PROVIDED PASSAGE ▸

>>

Mons Claudianus. Pedestal of the altar in the forecourt of the Temple. The altar itself is seen broken in the foreground.—Page [126].
Pl. xxii.
The fact that those far-off days are so identical with those we live in does not, however, speak to the mind of the changelessness of things, of the constancy of human customs. That is a minor thought. It tells rather of our misconception of the nature of Time; it shows how difficult it is to judge the ages by the standard of human experience. In looking at these almost unharmed relics of a life which ceased before our remotest English history had begun, one sees that their modern appearance is not so much due to the persistence of custom as it is to the shortness of time since the town was built. Two thousand years is not a period which we have the right to call long: it is but an hour in the duration of man’s existence upon earth. “A thousand ages in thy sight are like an evening gone,” runs the old hymn; and one feels that the ages since this town was built must indeed be but an evening to One whose laws of Decay and Change have not found time in them to show more than a few signs of their working. As one entered the temple in the twilight, and aroused unaccustomed echoes in the silence of its halls, the thought was that one had come rudely to awaken the Past; and, as the degenerate son of a race that had outlived its miracles, to bring the tidings that the gods were dead. But when the newness, the freshness of parts of the buildings, had opened the doors of the mind, the thought was only that the gods were still living and mighty who could think so lightly of twenty long centuries.

<<

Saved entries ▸

>>

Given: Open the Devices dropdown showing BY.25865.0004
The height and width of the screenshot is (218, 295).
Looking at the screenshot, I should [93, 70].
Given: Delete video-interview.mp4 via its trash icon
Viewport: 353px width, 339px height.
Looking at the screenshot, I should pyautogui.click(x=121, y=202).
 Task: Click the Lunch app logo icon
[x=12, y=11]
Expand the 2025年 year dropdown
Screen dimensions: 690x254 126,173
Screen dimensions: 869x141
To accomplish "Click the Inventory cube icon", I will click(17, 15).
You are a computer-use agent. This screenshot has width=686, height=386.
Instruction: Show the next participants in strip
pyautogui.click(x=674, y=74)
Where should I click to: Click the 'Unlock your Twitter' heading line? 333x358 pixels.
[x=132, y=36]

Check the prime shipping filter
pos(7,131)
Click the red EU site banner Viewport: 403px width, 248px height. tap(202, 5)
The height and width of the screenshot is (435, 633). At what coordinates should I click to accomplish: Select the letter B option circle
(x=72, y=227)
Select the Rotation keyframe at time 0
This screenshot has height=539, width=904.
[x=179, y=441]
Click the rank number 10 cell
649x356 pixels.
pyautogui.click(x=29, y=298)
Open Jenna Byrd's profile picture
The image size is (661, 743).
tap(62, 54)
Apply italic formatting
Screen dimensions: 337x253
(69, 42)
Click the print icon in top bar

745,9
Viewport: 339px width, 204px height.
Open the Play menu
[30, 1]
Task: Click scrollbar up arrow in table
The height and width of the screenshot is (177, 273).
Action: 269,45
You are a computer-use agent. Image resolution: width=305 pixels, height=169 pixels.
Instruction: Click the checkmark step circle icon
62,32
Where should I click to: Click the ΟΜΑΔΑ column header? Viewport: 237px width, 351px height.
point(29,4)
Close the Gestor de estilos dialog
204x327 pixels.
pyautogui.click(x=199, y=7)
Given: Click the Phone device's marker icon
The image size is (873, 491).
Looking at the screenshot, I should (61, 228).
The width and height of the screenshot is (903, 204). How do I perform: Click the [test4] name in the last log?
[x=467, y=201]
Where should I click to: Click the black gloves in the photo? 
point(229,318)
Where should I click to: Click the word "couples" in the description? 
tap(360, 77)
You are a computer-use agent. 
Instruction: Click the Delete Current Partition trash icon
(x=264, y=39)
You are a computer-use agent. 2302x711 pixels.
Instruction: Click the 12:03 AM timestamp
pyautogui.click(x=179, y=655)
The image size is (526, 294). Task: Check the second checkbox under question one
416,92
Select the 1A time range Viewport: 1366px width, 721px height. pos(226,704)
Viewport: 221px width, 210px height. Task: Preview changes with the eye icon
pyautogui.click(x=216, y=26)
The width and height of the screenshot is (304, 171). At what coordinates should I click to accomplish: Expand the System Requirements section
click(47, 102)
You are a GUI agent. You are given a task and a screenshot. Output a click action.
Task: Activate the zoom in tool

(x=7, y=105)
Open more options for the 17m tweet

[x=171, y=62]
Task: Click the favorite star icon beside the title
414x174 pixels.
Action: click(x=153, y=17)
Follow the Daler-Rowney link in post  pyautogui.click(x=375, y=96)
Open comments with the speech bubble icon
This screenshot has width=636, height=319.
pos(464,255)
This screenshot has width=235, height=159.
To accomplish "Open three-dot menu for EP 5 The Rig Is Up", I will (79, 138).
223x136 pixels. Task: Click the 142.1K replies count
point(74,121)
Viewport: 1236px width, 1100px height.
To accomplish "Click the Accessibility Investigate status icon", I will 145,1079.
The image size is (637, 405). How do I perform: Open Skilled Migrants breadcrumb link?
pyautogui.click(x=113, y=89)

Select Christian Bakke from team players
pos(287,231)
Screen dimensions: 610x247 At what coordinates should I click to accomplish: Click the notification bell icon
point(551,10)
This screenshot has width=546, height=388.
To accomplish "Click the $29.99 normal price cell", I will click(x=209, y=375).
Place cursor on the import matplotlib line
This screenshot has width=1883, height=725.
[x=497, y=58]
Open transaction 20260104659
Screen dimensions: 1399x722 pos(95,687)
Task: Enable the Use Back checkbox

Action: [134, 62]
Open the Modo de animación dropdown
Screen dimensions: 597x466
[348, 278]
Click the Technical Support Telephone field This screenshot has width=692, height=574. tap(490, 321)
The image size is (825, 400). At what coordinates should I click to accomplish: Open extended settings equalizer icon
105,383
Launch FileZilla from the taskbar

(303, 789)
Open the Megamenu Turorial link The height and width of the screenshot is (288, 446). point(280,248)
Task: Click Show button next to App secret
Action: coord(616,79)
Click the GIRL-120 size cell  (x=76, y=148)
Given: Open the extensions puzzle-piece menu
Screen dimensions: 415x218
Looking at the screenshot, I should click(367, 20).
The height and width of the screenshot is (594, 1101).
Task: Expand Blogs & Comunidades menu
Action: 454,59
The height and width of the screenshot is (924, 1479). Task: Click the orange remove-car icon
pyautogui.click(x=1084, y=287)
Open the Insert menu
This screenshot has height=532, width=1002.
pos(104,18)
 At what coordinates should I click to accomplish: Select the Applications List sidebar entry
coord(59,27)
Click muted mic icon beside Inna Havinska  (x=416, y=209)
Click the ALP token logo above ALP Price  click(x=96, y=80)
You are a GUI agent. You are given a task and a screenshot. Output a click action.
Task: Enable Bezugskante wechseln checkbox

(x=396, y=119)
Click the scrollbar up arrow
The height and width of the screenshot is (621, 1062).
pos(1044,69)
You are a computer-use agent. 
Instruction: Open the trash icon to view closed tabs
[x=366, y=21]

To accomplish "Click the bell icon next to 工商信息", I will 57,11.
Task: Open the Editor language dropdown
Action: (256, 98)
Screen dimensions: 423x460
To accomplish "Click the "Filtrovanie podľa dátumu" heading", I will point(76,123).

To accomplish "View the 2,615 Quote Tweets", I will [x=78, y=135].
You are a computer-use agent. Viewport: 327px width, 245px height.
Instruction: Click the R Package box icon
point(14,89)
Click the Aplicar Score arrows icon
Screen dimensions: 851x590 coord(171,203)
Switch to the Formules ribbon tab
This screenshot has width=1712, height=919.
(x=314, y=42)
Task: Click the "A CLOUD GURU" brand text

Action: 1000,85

<<

WHAT THIS TASK INVOLVES ▸ Carry on the passage about the temple at Mons Claudianus, starting right after its final sentence. The items have nothing to do with the passage about Mons Claudianus.

TASK OUTPUT ▸
On the following morning I busied myself in taking notes and photographs amongst the ruins; and somewhat before noon the camp was struck. The road, now leading westwards towards Keneh, passed for the main part of the ride along a wide valley of great beauty; and after trotting for about three and a half hours we passed a small ancient quarry of fine, small-grained, grey granite, near which a few huts were grouped. Towards sunset we crossed the brow of a hill, and so descended into the Wady Fatîreh, where we camped near the well of that name. Here there is a Roman station differing very slightly from those already described. It lies about five and a half hours’ trot from Mons Claudianus, and was thus the first night’s halting-place for express caravans on the road from that town to Keneh.
As darkness fell I was sitting in the fortress questioning the guide as to the road, when we were both startled by the sound of falling stones, and looking up we saw a large dog-like creature disappearing over the wall. Examining the footprints afterwards, one saw them to be the heavy marks of a hyæna; but no more was heard of him. Hyænas are by no means rare in the desert, though it is not usual to find them so far back from the Nile as this. In sleeping out in the desert travellers warn one to be careful, for a hyæna, they say, might snap at a foot protruding from the blankets, just as a man might take a biscuit from the sideboard; but I do not recollect hearing of anybody who has ever been attacked.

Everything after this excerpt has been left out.